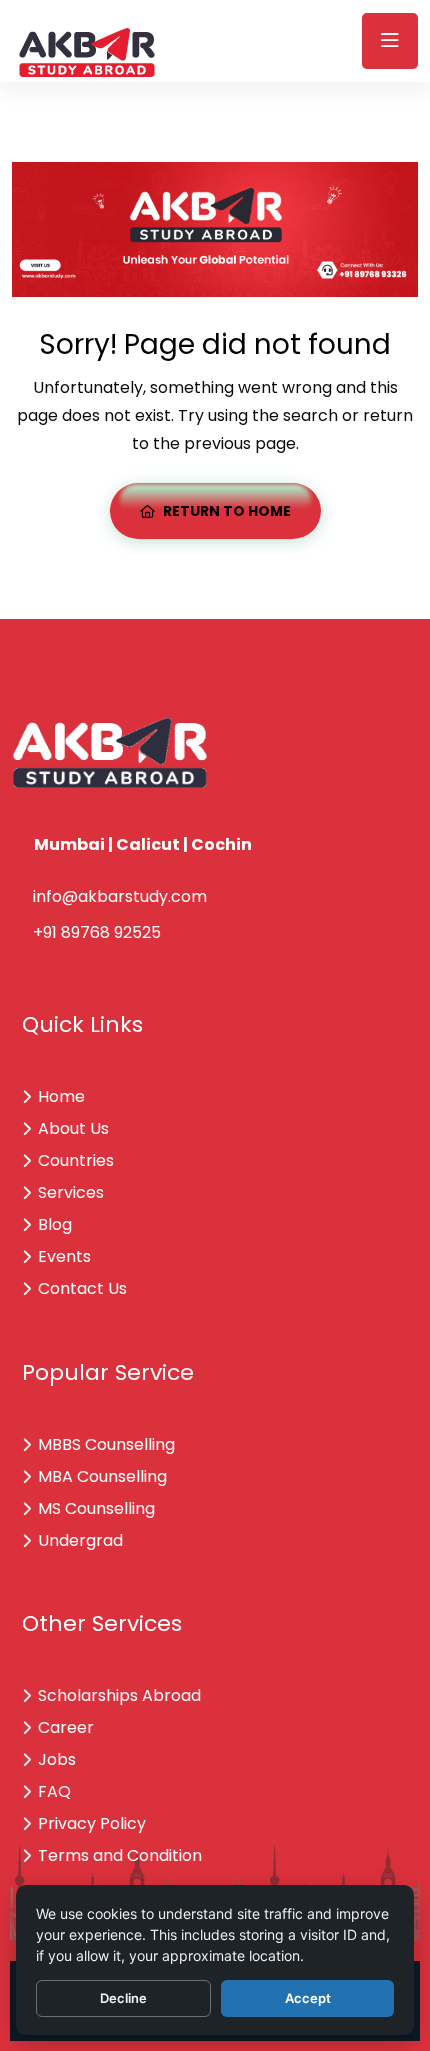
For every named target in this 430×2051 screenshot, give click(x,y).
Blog (55, 1224)
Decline (123, 1998)
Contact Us (82, 1288)
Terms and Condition (120, 1855)
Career (66, 1727)
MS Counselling (96, 1508)
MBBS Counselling (106, 1444)
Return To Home (227, 511)
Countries (76, 1160)
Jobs (57, 1759)
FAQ (54, 1791)
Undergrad (80, 1540)
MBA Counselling (102, 1476)
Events (64, 1256)
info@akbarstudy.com (120, 896)
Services (71, 1192)
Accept (308, 1998)
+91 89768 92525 (97, 932)
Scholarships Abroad (119, 1695)
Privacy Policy (92, 1823)
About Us (73, 1128)
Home (61, 1096)
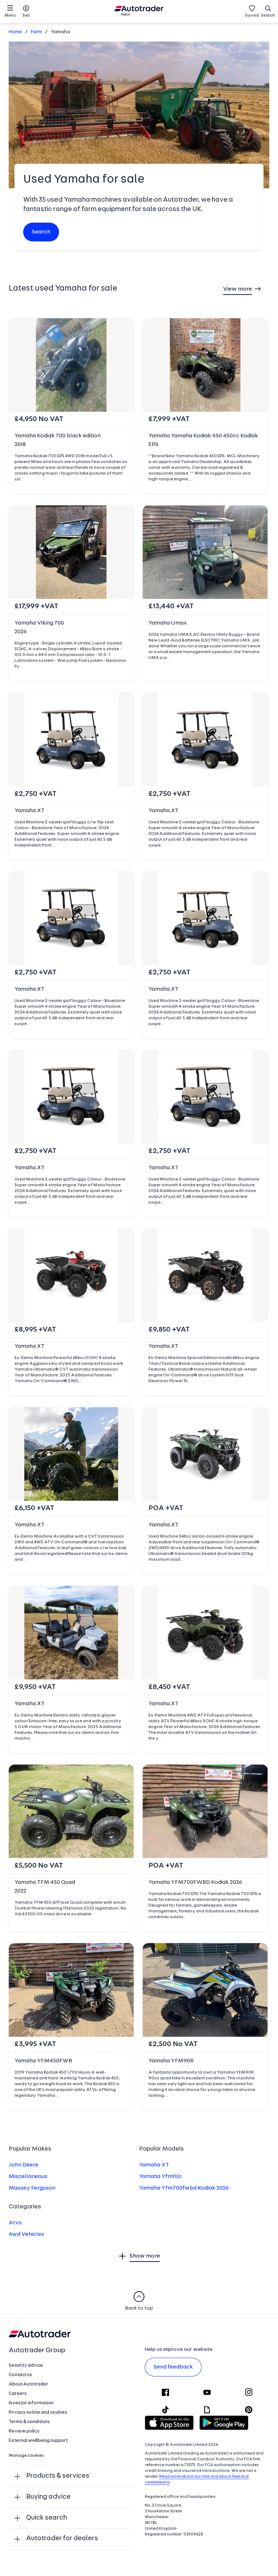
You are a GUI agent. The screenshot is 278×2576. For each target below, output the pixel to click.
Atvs (15, 2223)
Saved (252, 15)
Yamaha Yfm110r (160, 2176)
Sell (26, 15)
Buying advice (48, 2497)
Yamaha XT (154, 2165)
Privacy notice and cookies (38, 2412)
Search (268, 15)
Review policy (24, 2431)
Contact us (20, 2375)
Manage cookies (26, 2455)
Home (15, 32)
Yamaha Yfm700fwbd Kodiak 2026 (184, 2188)
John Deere (23, 2165)
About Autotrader (28, 2384)
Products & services (57, 2476)
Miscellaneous (28, 2176)
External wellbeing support (38, 2440)
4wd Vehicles (26, 2234)
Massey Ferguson (32, 2188)
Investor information (31, 2403)
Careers (18, 2393)
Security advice (26, 2365)
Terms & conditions (29, 2421)
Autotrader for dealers (62, 2538)
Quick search (46, 2518)
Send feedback (173, 2367)
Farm (36, 32)
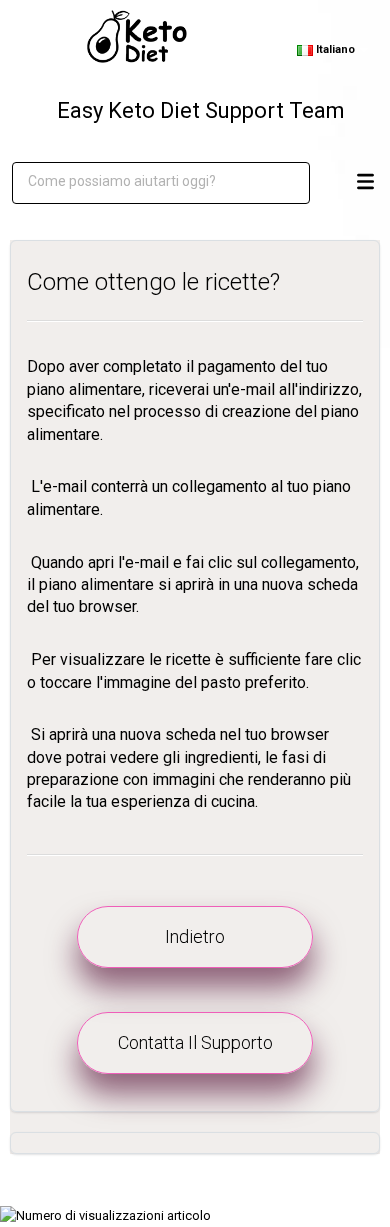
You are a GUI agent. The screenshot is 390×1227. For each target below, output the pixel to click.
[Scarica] (190, 603)
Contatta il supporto (195, 1042)
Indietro (195, 936)
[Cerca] (279, 183)
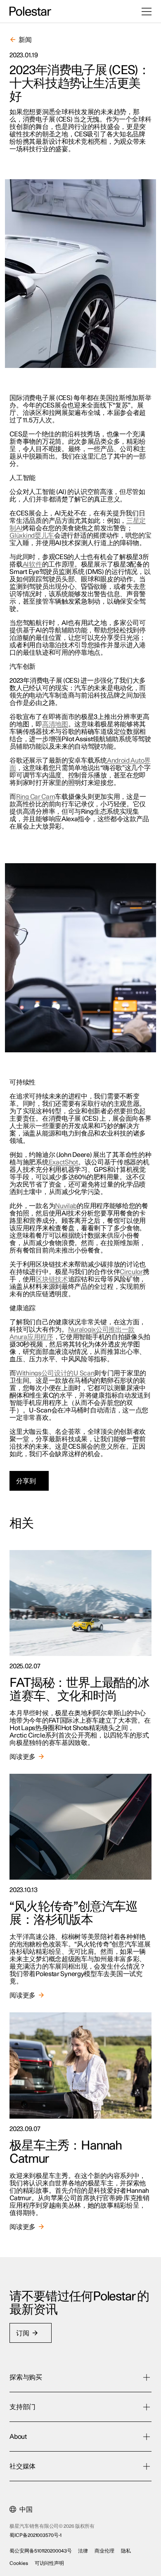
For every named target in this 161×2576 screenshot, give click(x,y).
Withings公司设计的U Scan (55, 1373)
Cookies (18, 2563)
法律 (83, 2550)
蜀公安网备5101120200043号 (40, 2550)
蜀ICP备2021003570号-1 (35, 2535)
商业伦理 (104, 2550)
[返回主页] (30, 11)
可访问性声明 (49, 2563)
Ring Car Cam (35, 797)
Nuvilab (66, 1206)
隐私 (126, 2550)
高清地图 (55, 724)
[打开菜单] (147, 11)
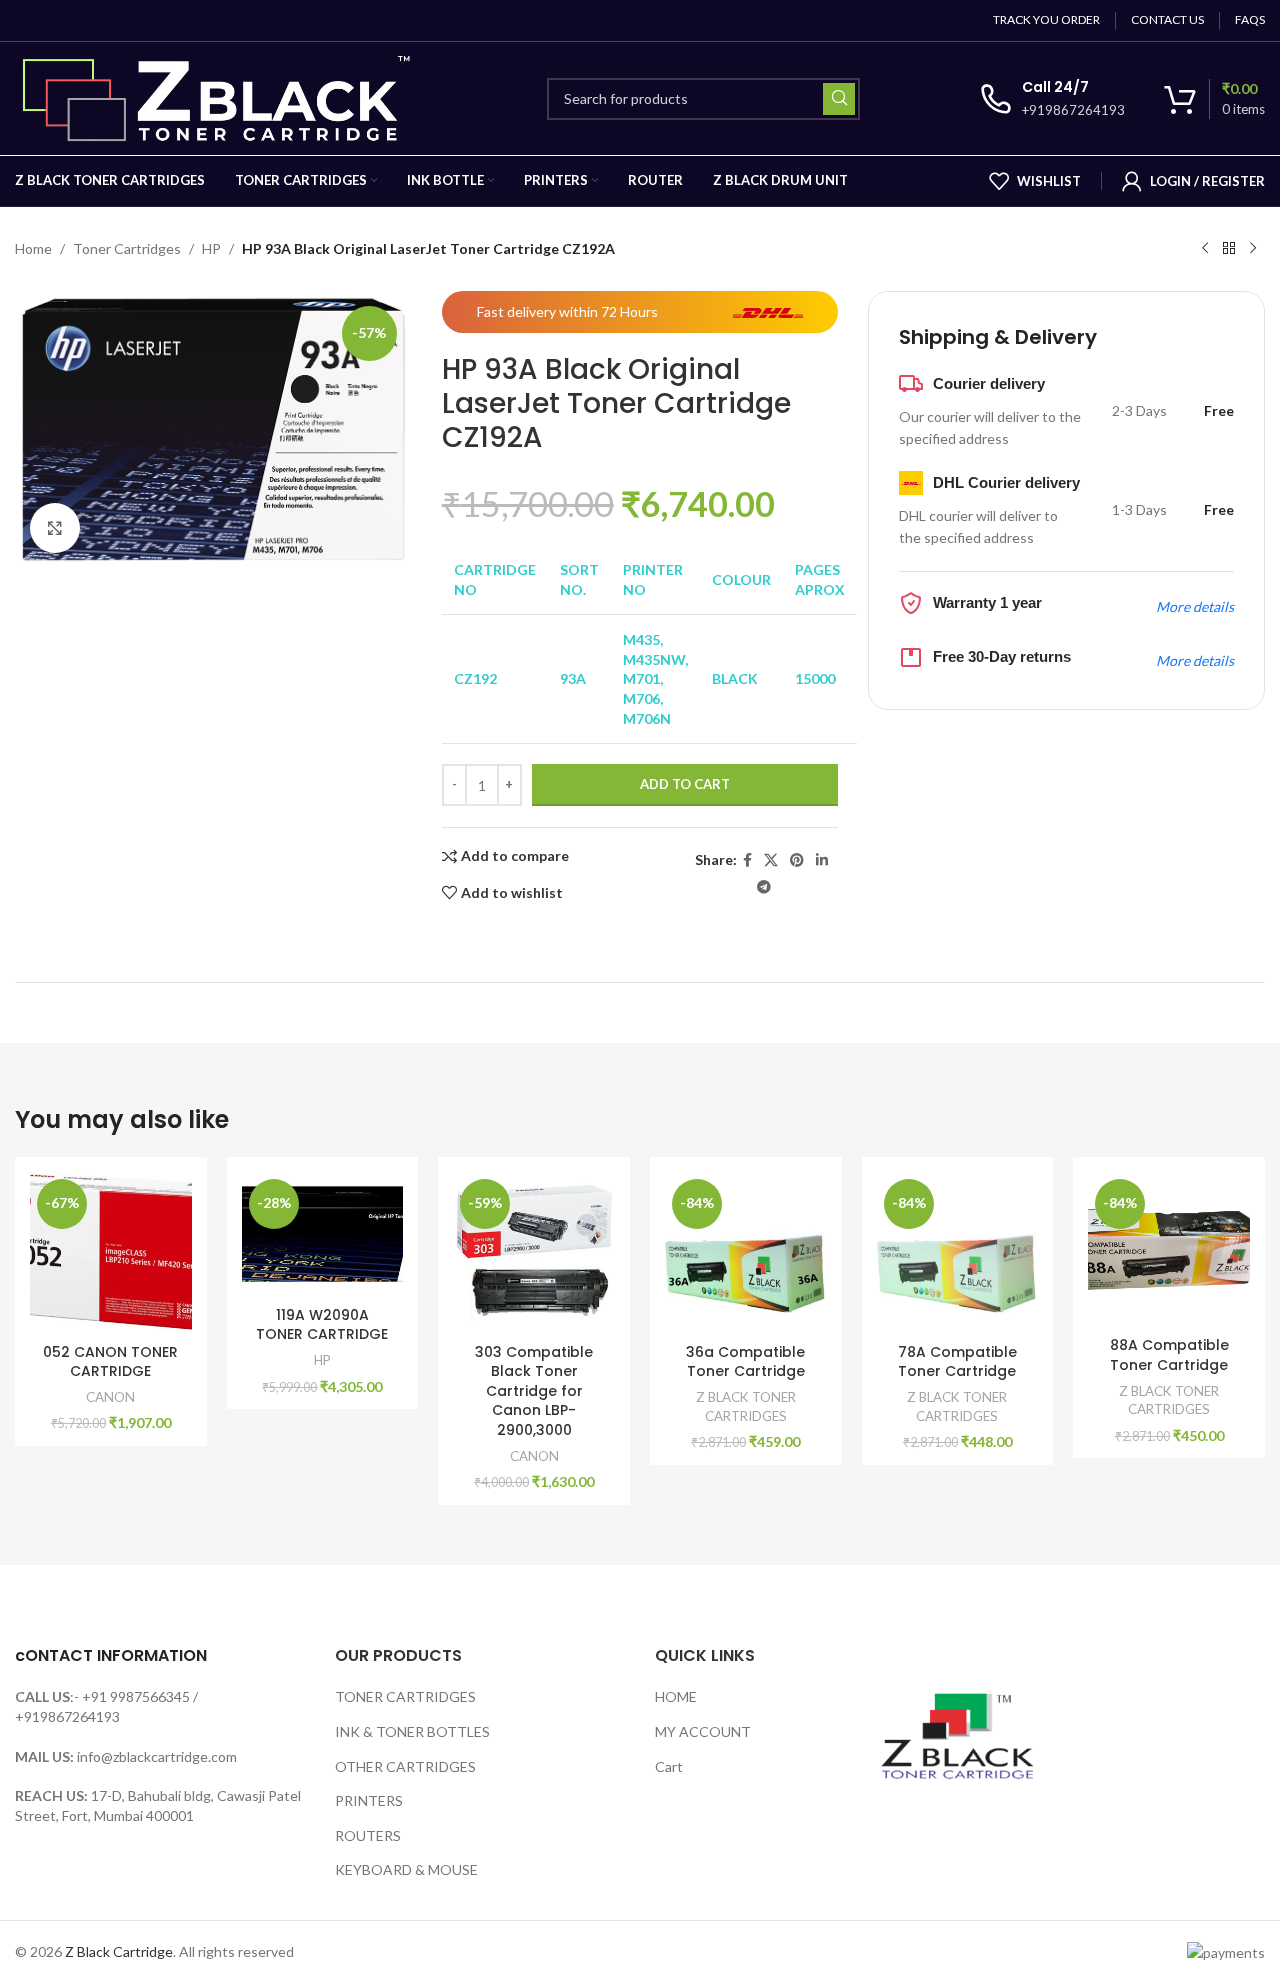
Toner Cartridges (127, 248)
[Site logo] (221, 96)
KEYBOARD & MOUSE (406, 1869)
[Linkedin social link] (822, 860)
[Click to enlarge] (55, 528)
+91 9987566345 (136, 1696)
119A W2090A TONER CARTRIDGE (322, 1325)
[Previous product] (1205, 249)
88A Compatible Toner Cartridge (1169, 1355)
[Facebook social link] (747, 860)
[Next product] (1253, 249)
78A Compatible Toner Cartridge (957, 1362)
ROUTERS (368, 1835)
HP (211, 248)
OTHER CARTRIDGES (405, 1766)
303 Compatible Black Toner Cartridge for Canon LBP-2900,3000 (534, 1391)
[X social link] (771, 860)
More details (1195, 606)
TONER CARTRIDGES (405, 1696)
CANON (110, 1397)
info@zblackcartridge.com (157, 1756)
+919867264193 (67, 1716)
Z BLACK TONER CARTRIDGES (746, 1406)
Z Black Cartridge (119, 1951)
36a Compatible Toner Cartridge (745, 1362)
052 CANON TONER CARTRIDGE (110, 1362)
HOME (676, 1696)
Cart (669, 1766)
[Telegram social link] (764, 887)
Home (33, 248)
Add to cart (685, 784)
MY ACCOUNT (703, 1731)
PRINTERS (369, 1800)
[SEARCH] (839, 99)
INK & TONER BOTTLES (412, 1731)
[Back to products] (1229, 249)
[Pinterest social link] (797, 860)
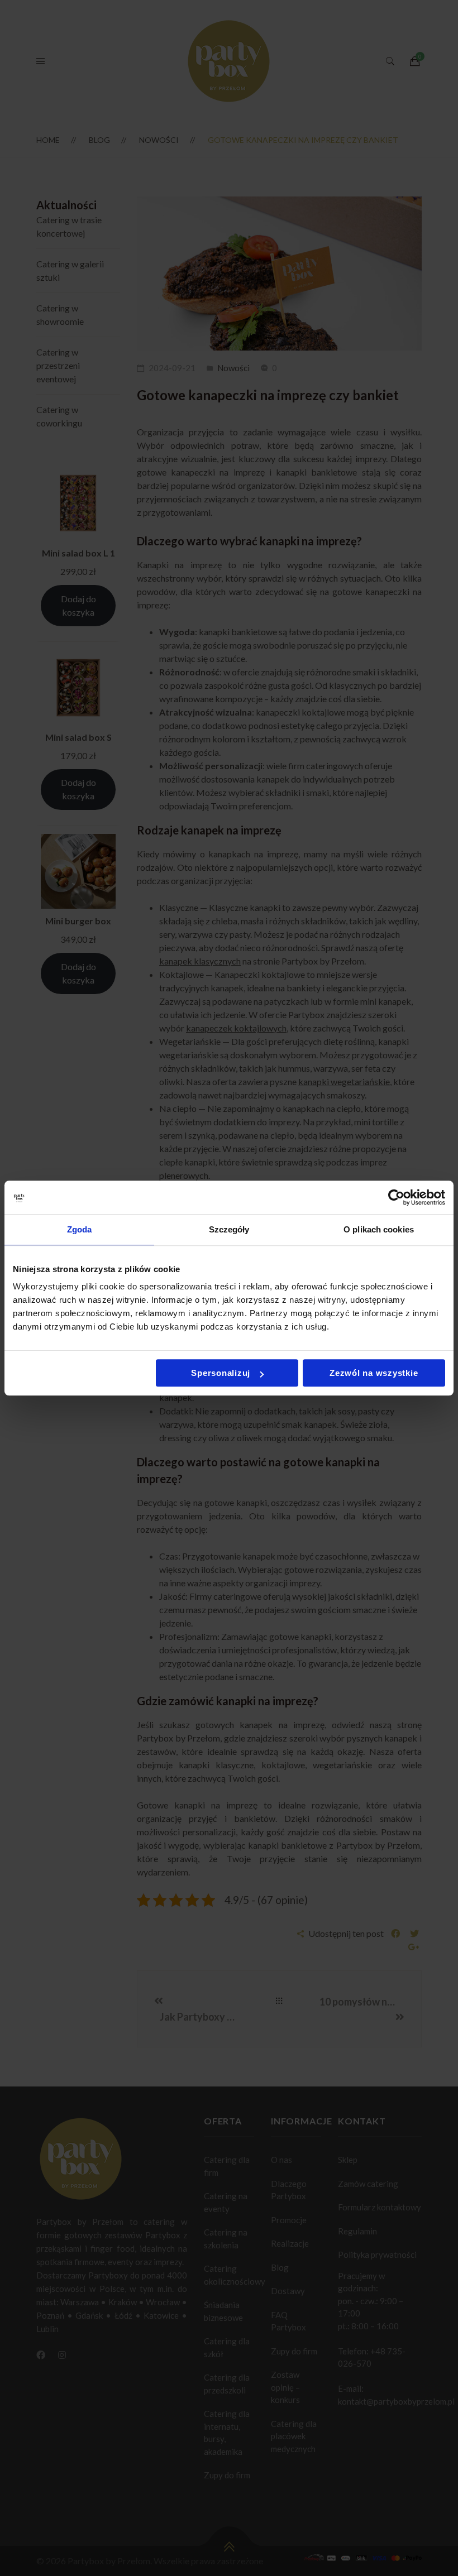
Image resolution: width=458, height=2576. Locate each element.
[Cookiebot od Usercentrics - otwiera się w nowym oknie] (396, 1197)
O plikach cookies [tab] (379, 1229)
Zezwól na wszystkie (374, 1373)
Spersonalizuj (220, 1373)
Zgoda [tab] (79, 1229)
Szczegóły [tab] (229, 1229)
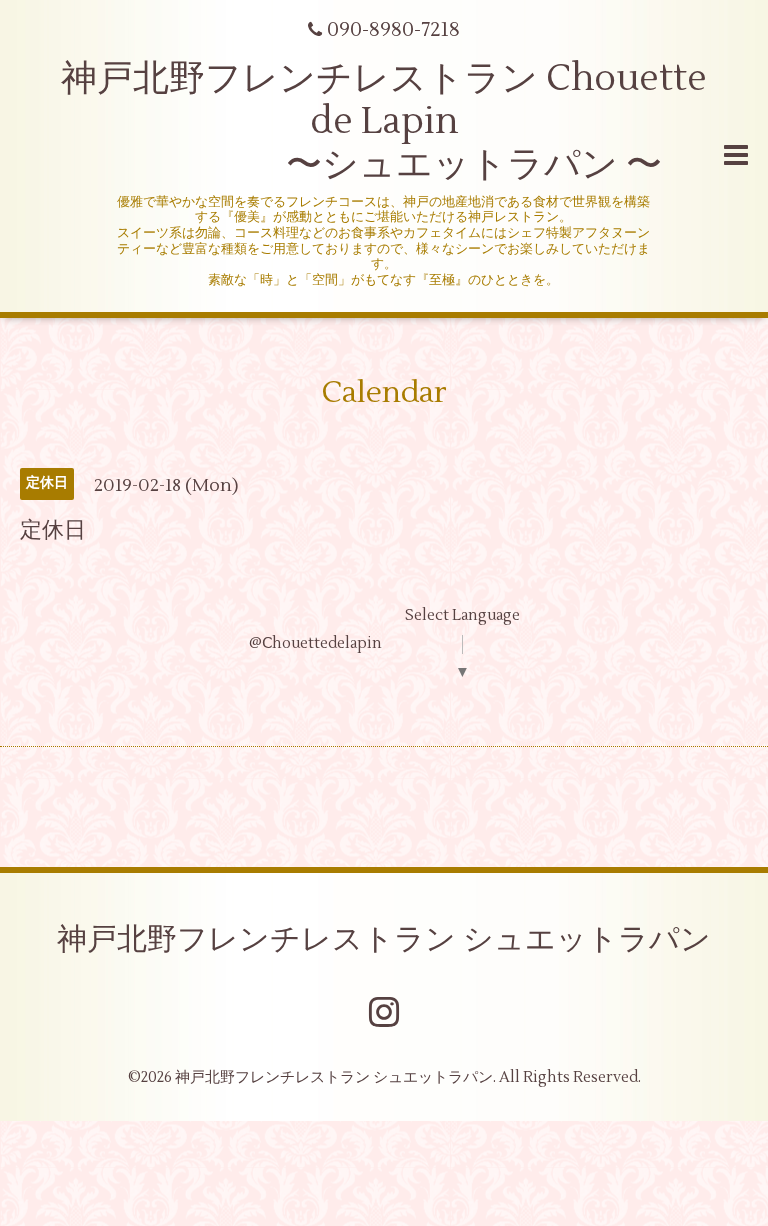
§
Reproduce the whole listing above character for character; pictures do not belong in it.

For every named target in this 430×2051 screenshot, give click(x,y).
Blog (55, 1224)
Decline (123, 1998)
Contact Us (82, 1288)
Terms and Condition (120, 1855)
Career (66, 1727)
MS Counselling (96, 1508)
MBBS Counselling (106, 1444)
Return To Home (227, 511)
Countries (76, 1160)
Jobs (57, 1759)
FAQ (54, 1791)
Undergrad (80, 1540)
MBA Counselling (102, 1476)
Events (64, 1256)
info@akbarstudy.com (120, 896)
Services (71, 1192)
Accept (308, 1998)
+91 89768 92525 (97, 932)
Scholarships Abroad (119, 1695)
Privacy Policy (92, 1823)
About Us (73, 1128)
Home (61, 1096)
You are a GUI agent. The screenshot is 278×2576. For each target below, output the pixel to click.
Atvs (15, 2223)
Saved (252, 15)
Yamaha Yfm110r (160, 2176)
Sell (26, 15)
Buying advice (48, 2497)
Yamaha XT (154, 2165)
Privacy notice and cookies (38, 2412)
Search (268, 15)
Review policy (24, 2431)
Contact us (20, 2375)
Manage cookies (26, 2455)
Home (15, 32)
Yamaha Yfm700fwbd Kodiak 2026 (184, 2188)
John Deere (23, 2165)
About Autotrader (28, 2384)
Products & services (57, 2476)
Miscellaneous (28, 2176)
External wellbeing support (38, 2440)
4wd Vehicles (26, 2234)
Massey Ferguson (32, 2188)
Investor information (31, 2403)
Careers (18, 2393)
Security advice (26, 2365)
Terms & conditions (29, 2421)
Autotrader for dealers (62, 2538)
Quick search (46, 2518)
Send feedback (173, 2367)
Farm (36, 32)
You are a GUI agent. The screenshot is 390×1227. For each target below, output the pixel to click.
[Scarica] (190, 603)
Contatta il supporto (195, 1042)
Indietro (195, 936)
[Cerca] (279, 183)
For every named target in this 161×2576 screenshot, give click(x,y).
Withings公司设计的U Scan (55, 1373)
Cookies (18, 2563)
法律 (83, 2550)
蜀公安网备5101120200043号 (40, 2550)
蜀ICP备2021003570号-1 (35, 2535)
商业伦理 (104, 2550)
[返回主页] (30, 11)
可访问性声明 (49, 2563)
Ring Car Cam (35, 797)
Nuvilab (66, 1206)
隐私 (126, 2550)
高清地图 (55, 724)
[打开菜单] (147, 11)
Toner Cartridges (127, 248)
[Site logo] (221, 96)
KEYBOARD & MOUSE (406, 1869)
[Linkedin social link] (822, 860)
[Click to enlarge] (55, 528)
+91 9987566345 (136, 1696)
119A W2090A TONER CARTRIDGE (322, 1325)
[Previous product] (1205, 249)
88A Compatible Toner Cartridge (1169, 1355)
[Facebook social link] (747, 860)
[Next product] (1253, 249)
78A Compatible Toner Cartridge (957, 1362)
ROUTERS (368, 1835)
HP (211, 248)
OTHER CARTRIDGES (405, 1766)
303 Compatible Black Toner Cartridge for Canon LBP-2900,3000 (534, 1391)
[X social link] (771, 860)
More details (1195, 606)
TONER CARTRIDGES (405, 1696)
CANON (110, 1397)
info@zblackcartridge.com (157, 1756)
+919867264193 (67, 1716)
Z BLACK TONER CARTRIDGES (746, 1406)
Z Black Cartridge (119, 1951)
36a Compatible Toner Cartridge (745, 1362)
052 CANON TONER CARTRIDGE (110, 1362)
HOME (676, 1696)
Cart (669, 1766)
[Telegram social link] (764, 887)
Home (33, 248)
Add to cart (685, 784)
MY ACCOUNT (703, 1731)
PRINTERS (369, 1800)
[SEARCH] (839, 99)
INK & TONER BOTTLES (412, 1731)
[Back to products] (1229, 249)
[Pinterest social link] (797, 860)
Image resolution: width=458, height=2576. Locate each element.
[Cookiebot od Usercentrics - otwiera się w nowym oknie] (396, 1197)
O plikach cookies [tab] (379, 1229)
Zezwól na wszystkie (374, 1373)
Spersonalizuj (220, 1373)
Zgoda [tab] (79, 1229)
Szczegóły [tab] (229, 1229)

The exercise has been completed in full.